Am 27.01.2009, 18:59 Uhr, schrieb Jiang, Xiaoxu <jxx from ou.edu>:
> I am a PhD student. I am working on a isotope labeled heme uptake
> experiment by bacteria cells. Now I have a problem about the filter for
> heme: after I incubate my cells with heme in medium, I am trying to
> filter out the unbound heme and take the membrane filter to the gamma
> counter with the cells on it. But I find there are always a lot of
> unbounded heme sticks to the membrane and generates a high background,
> which pretty much ruins the experiments.
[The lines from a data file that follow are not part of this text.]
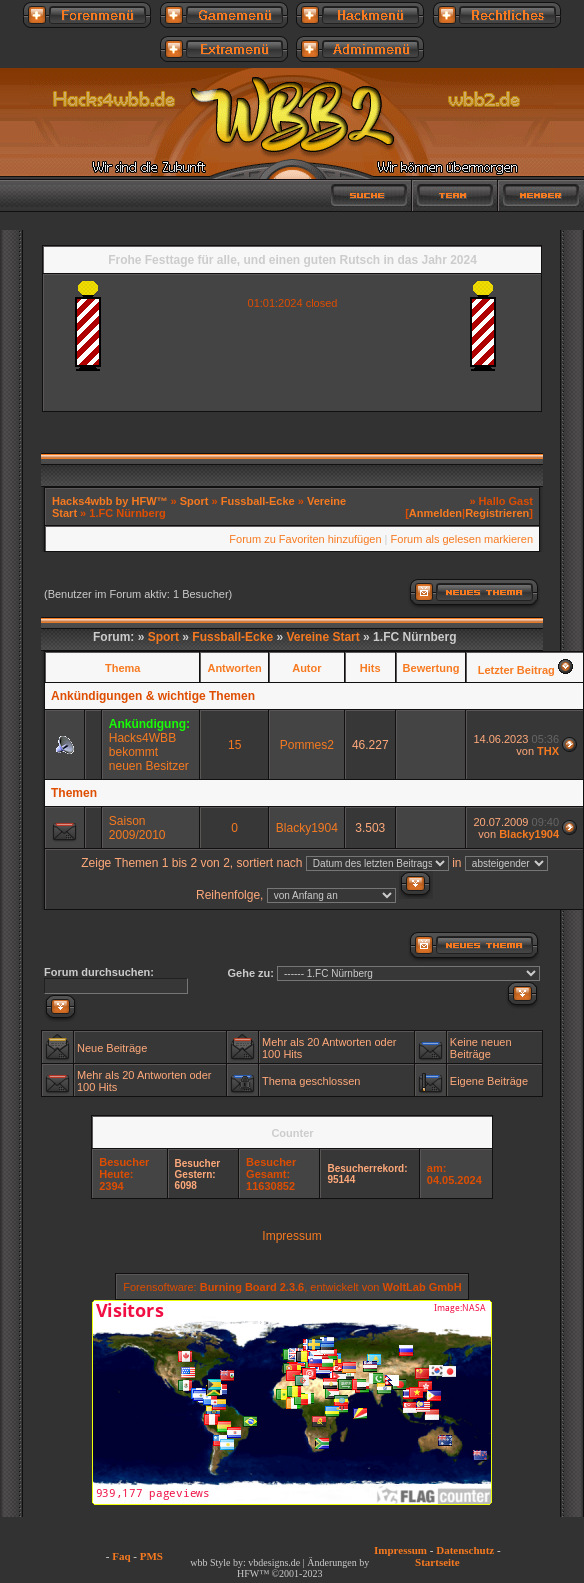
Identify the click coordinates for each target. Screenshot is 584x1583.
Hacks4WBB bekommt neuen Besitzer (149, 752)
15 (234, 745)
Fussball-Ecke (258, 501)
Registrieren (497, 513)
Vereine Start (322, 637)
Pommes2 (307, 745)
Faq (121, 1556)
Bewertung (431, 668)
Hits (370, 668)
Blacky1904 (307, 828)
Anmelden (435, 513)
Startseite (437, 1562)
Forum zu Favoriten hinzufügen (305, 539)
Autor (306, 668)
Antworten (234, 668)
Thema (122, 668)
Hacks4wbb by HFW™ (111, 501)
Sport (194, 501)
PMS (151, 1556)
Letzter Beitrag (516, 670)
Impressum (291, 1236)
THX (548, 751)
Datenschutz (465, 1550)
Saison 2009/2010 (137, 828)
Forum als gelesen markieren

I have tried several different
> kinds of membrane filters and right now I am using celluloseacetat
> filter but the background is still quite high.
Is the heme bound to surface receptors of the bacteria or inside them? In
the latter case you can bring the background down by extensive washing
with a buffer containing "cold" heme. If the former, you have to be more
carefull, depending on the k_off washing may be possible, but I'd leave
out the cold heme. In any case you want a membrane with low binding for
heme (try polysufone), and you may want to preincubate the membrane with a
heme solution. I suspect however that most of the unbound heme you see is
in the fluid space between the cells, so washing is the only solution.
Some others have already suggested spinning the bacteria through a
gradient. I have done this with erys, using butyl phtalate (e.g. from
Fluka) as separation medium. Make a gradient of 120 ul 3 M KOH, 500 ul
butyl phtalate and add up to 200 ul sample. Spin 30 sec at maximum speed
(16,000 g) in an Eppendorf centrifuge. Remove the sample and most of the
butyl phtalate by aspiration (collecting the waste in a Wulff-bottle). You
measure the radioactivity in the KOH phase.